MagicCube working to secure mobile transactions
There’s no questioning that global commerce is becoming increasingly mobile-oriented. Whether it be ordering an Uber, or a beer from your seat at a ball game, most see where its headed. The fintech community does too. Go to a show like LendIt, Finovate, or Money20/20 and count the number of companies developing technologies related to some aspect of mobile commerce. Billions of dollars are being invested in such companies each year.
Yet not everybody is convinced. Survey after survey show that significant portions of society still do not fully trust mobile payments, a perception fed by media stories of hacks, pop culture portrayals, and, yes, some consumer ignorance.
MagicCube’s origins begin three years ago when Mr. Shawki served as Visa’s global head for remote payments. He was charged with adding secure mobile and remote activities to Visa’s bank, merchant and account holder networks. He saw dozens of Silicon Valley startups developing mobile solutions, but they were based on legacy security ideas.
Mobile security must overcome significant issues, Mr. Shawki explained. Hardware approaches rely on elements such as a chip in a device. Such solutions are unique to one device, involve multiple parties, and are difficult to keep up to date. They are also expensive, difficult to understand and are slow to implement.
Encryption software is the other common method, but it has its limits, Mr. Shawki said. It is vulnerable on its own and often is a stitched together solution.
MagicCube also brings together different elements, but they work in concert to provide end-to-end security through a software Trusted Execution Environment (sTEE) which combines on-device and cloud components. A secure container is placed inside an app and completely isolated to safely store sensitive data and logic such as cryptokeys, payment tokens and user information. It safeguards mobile and IoT apps from more than 200 threats including cloning, lifting, man-in-the-middle, tampering, spoofing, denial of service, impersonation and repudiation by accessing multiple types and layers of encryption, obfuscation, tokenization, secure transport, and a designed-for-purpose set of countermeasures.

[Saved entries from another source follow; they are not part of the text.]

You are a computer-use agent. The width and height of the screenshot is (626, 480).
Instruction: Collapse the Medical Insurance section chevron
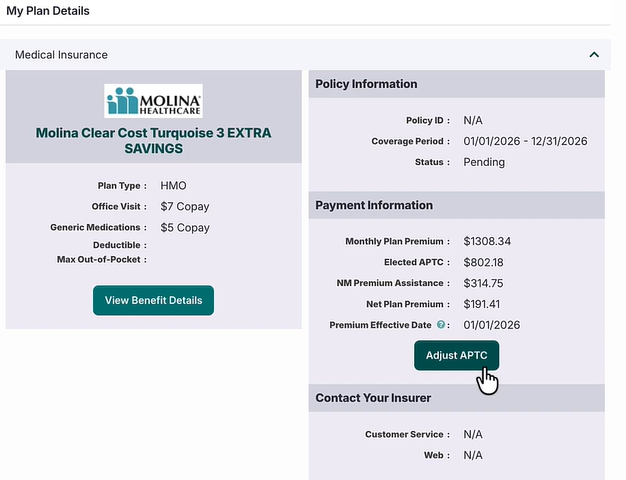[x=594, y=55]
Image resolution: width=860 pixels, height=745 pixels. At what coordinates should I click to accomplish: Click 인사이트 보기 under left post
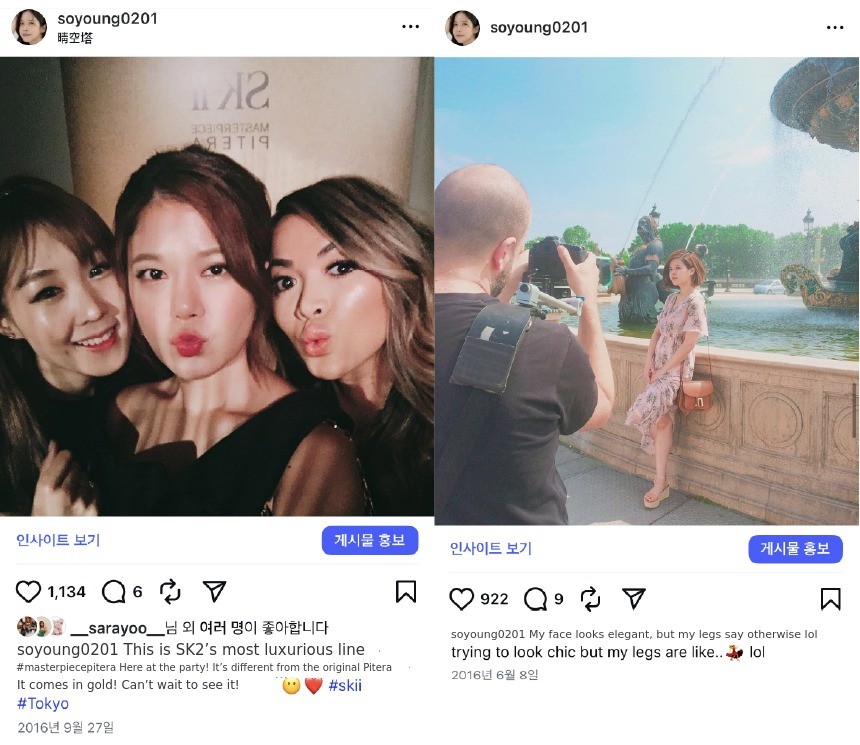(x=58, y=540)
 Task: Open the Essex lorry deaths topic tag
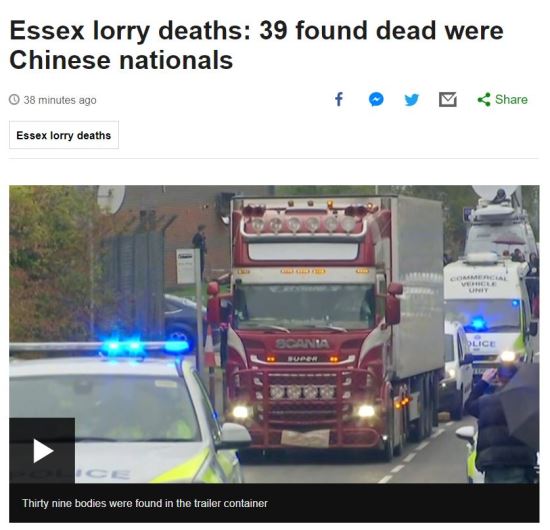(64, 135)
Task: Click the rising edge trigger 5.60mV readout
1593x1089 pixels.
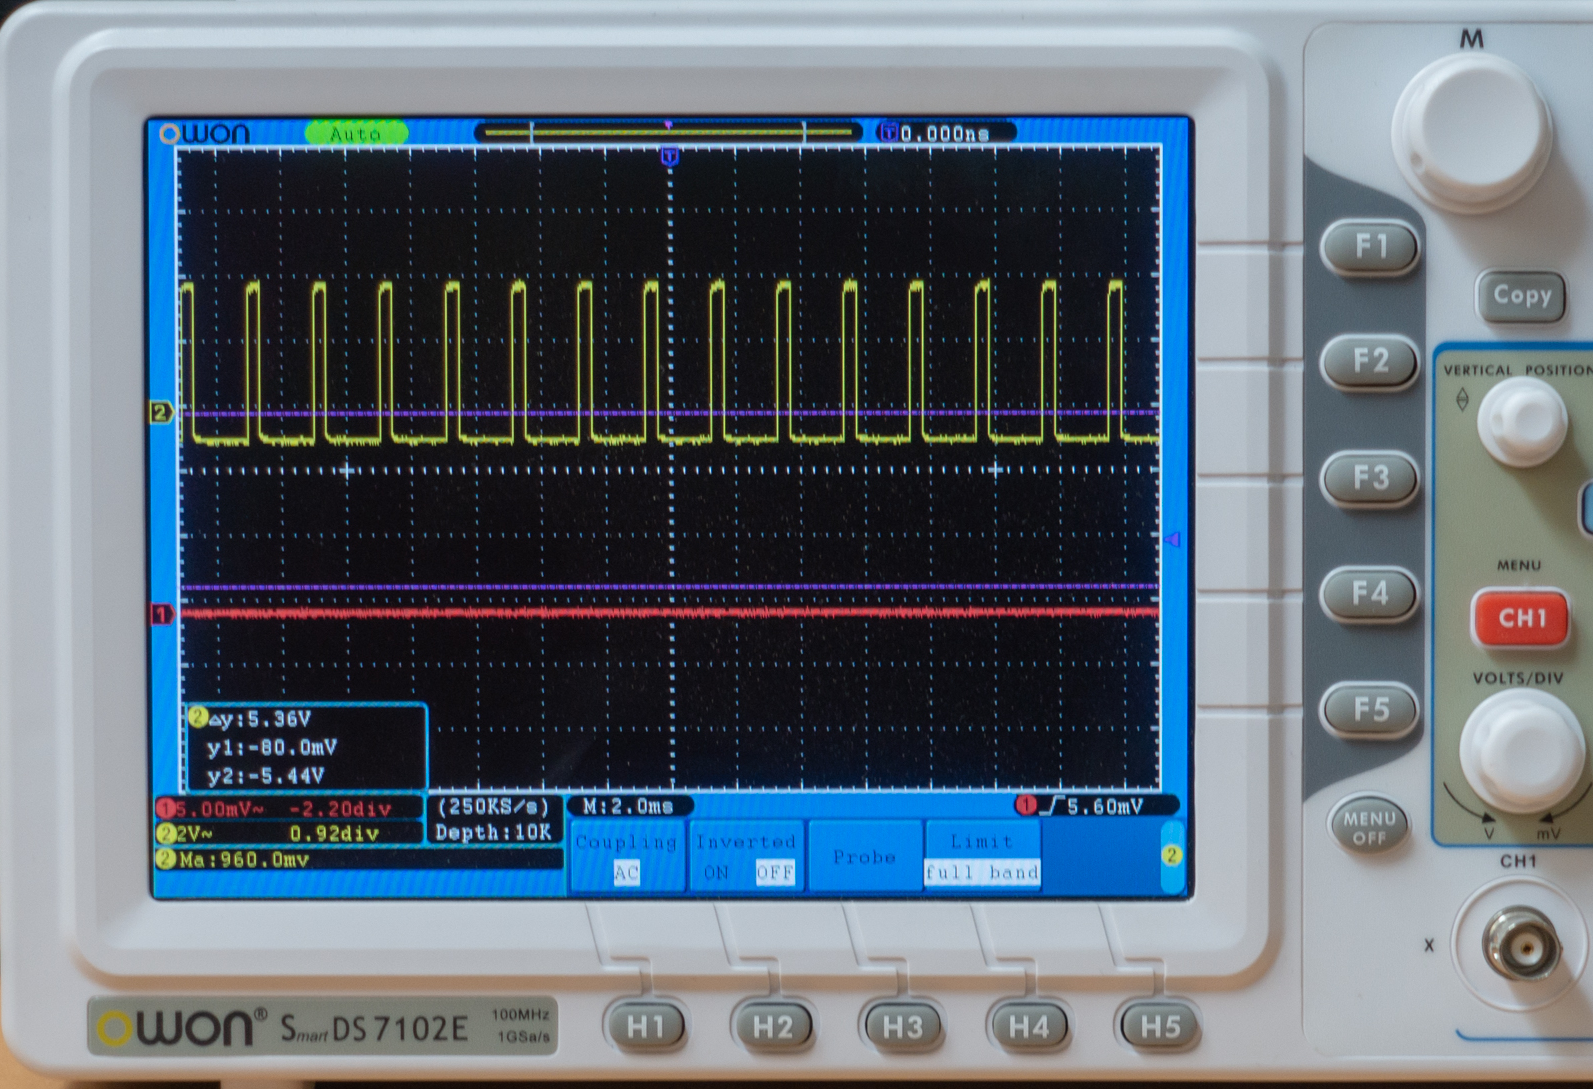Action: tap(1095, 806)
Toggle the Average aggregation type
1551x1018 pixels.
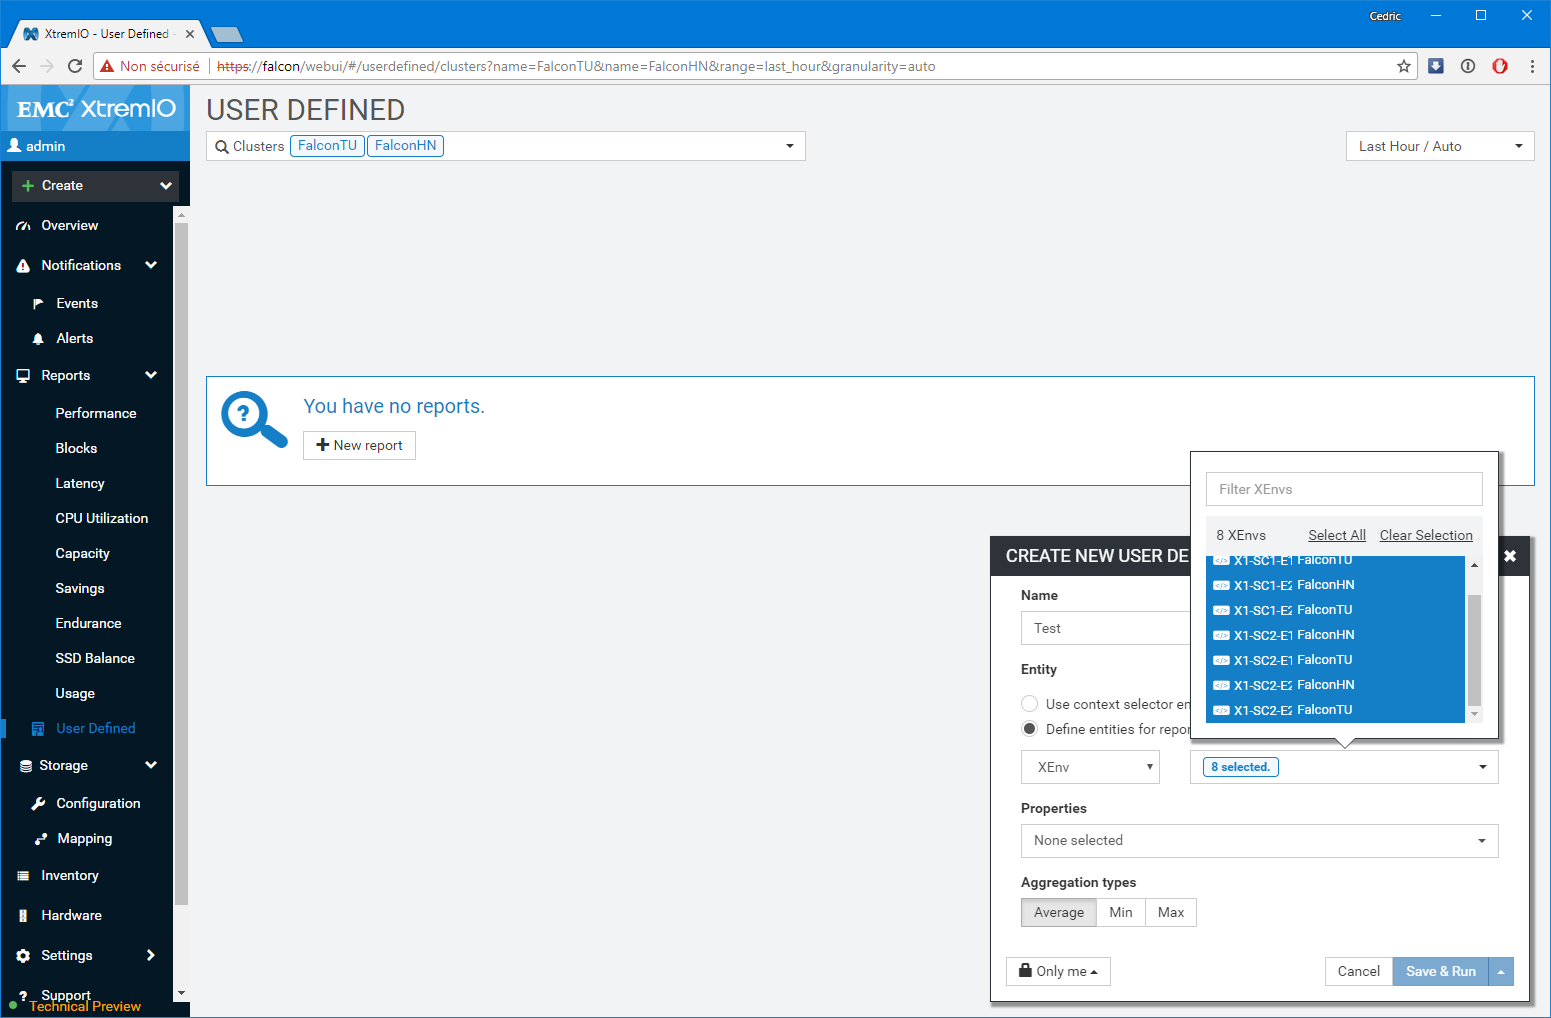pyautogui.click(x=1058, y=912)
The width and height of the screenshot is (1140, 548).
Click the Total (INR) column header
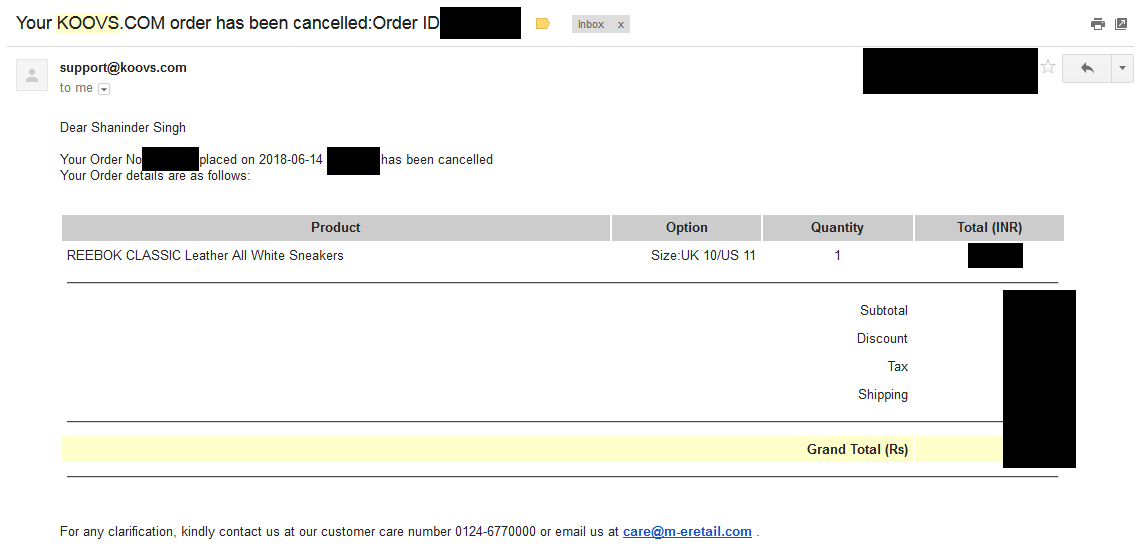pos(989,228)
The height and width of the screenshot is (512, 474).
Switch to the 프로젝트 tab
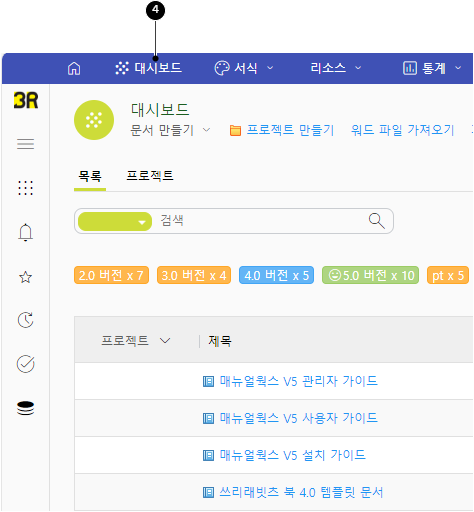click(x=150, y=176)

That allows the app to execute business rules which handle secure operations even when a device is offline. The “miniCloud” is the backend appliance which provides Cube security and management. It sits next to the app’s backend and connects with a few APIs. The software builds a complete platform with the best characteristics of a sTEE while also protecting data as it travels between the Cube and miniCloud. An SDK delivers the app component and it is easily integrated with an app requiring a minimum of APIs.
Mr. Shawki said MagicCube engineers created a virtual chip as the anchor for a full platform that enables deploying large scale security to Internet of Things (IoT) devices. It is easy to integrate and the software is managed remotely and can be updated over the air without a user updating the app.
The IoT is a huge opportunity but comes with huge gaps, Mr. Shawki said.
“The typical connected car has seven or eight subsystems like entertainment and key systems. They are becoming smart and their operating systems come with the ability to connect to other objects, but also to hackers.”
Security was often an afterthought in the rush to progress, Mr. Shawki said, and the growth path of mobile payments technology is very similar. Device manufacturers are not chip manufacturers, so enter MagicCube to fill the void to protect data as it transfers between secure locations, a problem exposed by recent issues with eATMs where smartphones are used as identification. Hackers circumvented security and stole funds from customers by compromising the chip and exposing the chain of custody.
“The industry is moving fast, but not enough thought goes into what happens once these things are connected,” Mr. Shawki said.